Leonard Chan via Phabricator via llvm-commits llvm-commits at lists.llvm.org
Tue Dec 4 15:56:37 PST 2018


leonardchan marked an inline comment as done.
leonardchan added inline comments.


================
Comment at: llvm/docs/LangRef.rst:12830
+value is rounded up or down to the closest representable value. The rounding
+direction is unspecified.
+
----------------
efriedma wrote:
> leonardchan wrote:
> > bjope wrote:
> > > ebevhan wrote:
> > > > efriedma wrote:
> > > > > "The rounding direction is unspecified" seems scary to me... is there really no standard for rounding these operations?
> > > > The Embedded-C standard says that the rounding direction is implementation-defined, and is allowed to be indeterminable. 
> > > > 
> > > > I also think it's a bit unfortunate that we can't express the rounding direction, since it inhibits optimization, but locking it down to either rounding up or down will make things annoying for any target with operations that round the other direction.
> > > > 
> > > > Saying that it's unspecified lets us properly legalize this to something sensible while allowing targets to implement it with legal operations if they have them.
> > > > 
> > > > For what it's worth, the legalization will make it round down (toward negative infinity).
> > > Maybe it should say "target specific" instead? And then the legalization (and any constant folding etc) could use some target transform hook to decide in which direction to do the rounding (I guess it could be set to up/down/any).
> > > 
> > > Does "unspecified" mean that ConstantFolding use one strategy for rounding and legalization another strategy? Or should we only allow constant folding when rounding isn't a problem (such as multiply by zero)?
> > > 
> > > Things could still be annoying for a target that does care about rounding. Or maybe it isn't allowed for a target to decide what the implementation-defined behavior should be? Or should it be the same for all targets?
> > > 
> > > A first implementation could of course go for only supporting "unspecified" (if it is clear what kind of constant folding and other optimizations that are allowed). If a target needs a "target specific" behavior, then I assume the code could be sprinkled with hooks at a later stage.
> > > 
> > > Maybe it should say "target specific" instead?
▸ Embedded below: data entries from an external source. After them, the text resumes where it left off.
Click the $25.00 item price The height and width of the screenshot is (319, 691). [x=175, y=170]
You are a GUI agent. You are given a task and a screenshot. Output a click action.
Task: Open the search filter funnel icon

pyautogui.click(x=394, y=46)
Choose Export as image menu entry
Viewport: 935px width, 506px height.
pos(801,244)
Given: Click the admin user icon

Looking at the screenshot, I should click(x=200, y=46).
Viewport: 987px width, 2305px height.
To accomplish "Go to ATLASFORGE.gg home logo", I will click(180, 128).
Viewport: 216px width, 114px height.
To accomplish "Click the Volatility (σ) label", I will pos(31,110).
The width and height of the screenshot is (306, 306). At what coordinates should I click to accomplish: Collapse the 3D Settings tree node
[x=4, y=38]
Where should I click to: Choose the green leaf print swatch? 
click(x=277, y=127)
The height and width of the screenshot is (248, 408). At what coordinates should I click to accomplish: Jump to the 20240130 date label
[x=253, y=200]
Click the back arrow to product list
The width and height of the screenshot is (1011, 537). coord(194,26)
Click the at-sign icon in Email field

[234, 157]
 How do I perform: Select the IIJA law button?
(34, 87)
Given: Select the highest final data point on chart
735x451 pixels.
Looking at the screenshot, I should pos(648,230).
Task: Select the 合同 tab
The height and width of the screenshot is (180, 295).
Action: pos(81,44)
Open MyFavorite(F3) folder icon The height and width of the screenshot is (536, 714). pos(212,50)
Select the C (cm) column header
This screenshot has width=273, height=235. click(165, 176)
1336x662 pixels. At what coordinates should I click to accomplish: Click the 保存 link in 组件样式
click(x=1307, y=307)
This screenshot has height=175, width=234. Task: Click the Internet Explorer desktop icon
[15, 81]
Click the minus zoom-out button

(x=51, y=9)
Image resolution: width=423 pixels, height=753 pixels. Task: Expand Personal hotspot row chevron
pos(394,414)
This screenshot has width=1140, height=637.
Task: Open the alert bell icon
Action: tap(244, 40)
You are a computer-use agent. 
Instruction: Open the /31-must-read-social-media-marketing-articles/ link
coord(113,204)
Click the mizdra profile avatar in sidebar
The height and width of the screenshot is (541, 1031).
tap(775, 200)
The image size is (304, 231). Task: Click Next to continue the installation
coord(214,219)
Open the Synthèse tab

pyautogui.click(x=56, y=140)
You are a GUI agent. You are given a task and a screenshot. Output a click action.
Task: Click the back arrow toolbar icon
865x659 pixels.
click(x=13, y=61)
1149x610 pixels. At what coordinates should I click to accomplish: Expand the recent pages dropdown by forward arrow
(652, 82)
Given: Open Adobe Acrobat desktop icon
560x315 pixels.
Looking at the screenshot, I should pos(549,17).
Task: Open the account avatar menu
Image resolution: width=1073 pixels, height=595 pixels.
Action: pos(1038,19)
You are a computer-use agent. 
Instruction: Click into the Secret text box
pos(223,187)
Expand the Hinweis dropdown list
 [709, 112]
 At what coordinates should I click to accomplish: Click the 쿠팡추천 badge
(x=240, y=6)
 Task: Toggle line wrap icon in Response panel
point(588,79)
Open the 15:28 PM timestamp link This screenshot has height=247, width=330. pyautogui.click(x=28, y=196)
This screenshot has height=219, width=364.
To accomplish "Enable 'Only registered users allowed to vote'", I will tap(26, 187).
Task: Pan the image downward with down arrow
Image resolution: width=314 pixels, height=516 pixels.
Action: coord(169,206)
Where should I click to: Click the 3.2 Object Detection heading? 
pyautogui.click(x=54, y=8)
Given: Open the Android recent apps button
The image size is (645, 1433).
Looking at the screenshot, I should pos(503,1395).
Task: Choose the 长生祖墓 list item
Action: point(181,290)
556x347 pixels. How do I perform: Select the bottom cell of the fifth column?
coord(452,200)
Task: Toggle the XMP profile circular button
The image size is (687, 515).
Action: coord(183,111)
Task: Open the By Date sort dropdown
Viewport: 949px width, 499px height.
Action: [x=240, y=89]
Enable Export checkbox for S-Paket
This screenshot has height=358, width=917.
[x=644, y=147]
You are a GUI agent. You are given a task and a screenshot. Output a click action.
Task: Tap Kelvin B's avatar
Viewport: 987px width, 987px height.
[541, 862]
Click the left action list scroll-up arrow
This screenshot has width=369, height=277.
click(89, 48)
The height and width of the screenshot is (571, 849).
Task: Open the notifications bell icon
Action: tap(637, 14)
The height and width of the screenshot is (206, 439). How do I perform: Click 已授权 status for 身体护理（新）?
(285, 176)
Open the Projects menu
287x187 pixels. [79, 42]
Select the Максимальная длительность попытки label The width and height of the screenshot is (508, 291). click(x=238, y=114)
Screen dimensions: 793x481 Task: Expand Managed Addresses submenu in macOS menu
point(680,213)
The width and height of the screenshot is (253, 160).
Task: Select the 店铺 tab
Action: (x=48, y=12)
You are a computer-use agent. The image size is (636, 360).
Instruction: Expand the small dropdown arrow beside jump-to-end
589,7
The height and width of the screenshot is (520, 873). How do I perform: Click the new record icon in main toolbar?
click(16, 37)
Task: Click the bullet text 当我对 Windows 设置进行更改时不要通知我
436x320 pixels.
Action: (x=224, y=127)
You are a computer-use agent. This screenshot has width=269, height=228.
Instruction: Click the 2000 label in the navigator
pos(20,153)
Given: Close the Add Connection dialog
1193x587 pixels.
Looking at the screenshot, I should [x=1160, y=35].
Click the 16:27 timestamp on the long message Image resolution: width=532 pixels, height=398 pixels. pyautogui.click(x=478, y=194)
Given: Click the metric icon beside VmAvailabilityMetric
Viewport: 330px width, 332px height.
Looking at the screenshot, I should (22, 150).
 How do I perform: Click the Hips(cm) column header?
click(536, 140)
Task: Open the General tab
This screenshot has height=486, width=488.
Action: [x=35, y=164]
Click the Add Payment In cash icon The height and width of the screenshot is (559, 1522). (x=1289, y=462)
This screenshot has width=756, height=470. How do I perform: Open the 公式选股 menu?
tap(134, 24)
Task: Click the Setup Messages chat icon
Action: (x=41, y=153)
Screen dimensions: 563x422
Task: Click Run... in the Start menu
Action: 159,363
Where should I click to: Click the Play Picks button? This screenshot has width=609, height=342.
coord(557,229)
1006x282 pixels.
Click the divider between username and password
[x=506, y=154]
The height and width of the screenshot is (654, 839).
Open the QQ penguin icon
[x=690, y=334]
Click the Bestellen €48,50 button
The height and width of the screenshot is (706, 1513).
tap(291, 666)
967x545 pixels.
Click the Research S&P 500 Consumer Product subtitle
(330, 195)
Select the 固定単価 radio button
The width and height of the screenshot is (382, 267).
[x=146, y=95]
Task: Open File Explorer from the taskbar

And then the legalization (and any constant folding etc) could use some target transform hook to decide in which direction to do the rounding (I guess it could be set to up/down/any).
> > 
> > I would be ok with adding this later. For now I was focusing on laying down the basic code necessary for just using this intrinsic.
> > 
> > > Does "unspecified" mean that ConstantFolding use one strategy for rounding and legalization another strategy? Or should we only allow constant folding when rounding isn't a problem (such as multiply by zero)?
> > 
> > I initially had it as "target specific" but changed it to "unspecified" since the rest of the LangRef doc seems to use this term for describing either implementation-defined, or undefined, behavior.
> > 
> > > Things could still be annoying for a target that does care about rounding. Or maybe it isn't allowed for a target to decide what the implementation-defined behavior should be? Or should it be the same for all targets?
> > > A first implementation could of course go for only supporting "unspecified" (if it is clear what kind of constant folding and other optimizations that are allowed). If a target needs a "target specific" behavior, then I assume the code could be sprinkled with hooks at a later stage.
> > 
> > The hooks are a good idea. I figure for optimizations, depending on what's supported (up/down/any), InstCombine and others can use the hook to determine rounding direction.
> Would it make sense to make the rounding mode a parameter to the intrinsic?  That way, frontends can choose the semantics they want, and the semantics are clear throughout the optimization pipeline.  clang could choose the rounding mode in a target-specific manner if necessary.
The only thing that I think would be of concern is just having too many parameters, or having an extra intrinsic to dictate rounding direction. Other than this, I have no other strong opinions regarding this.

I imagine though that having an extra parameter/intrinsic to specify rounding would imply that a particular target has the option of specifying rounding in both directions, when really a target would likely just have native rounding in one direction (although this is just an assumption).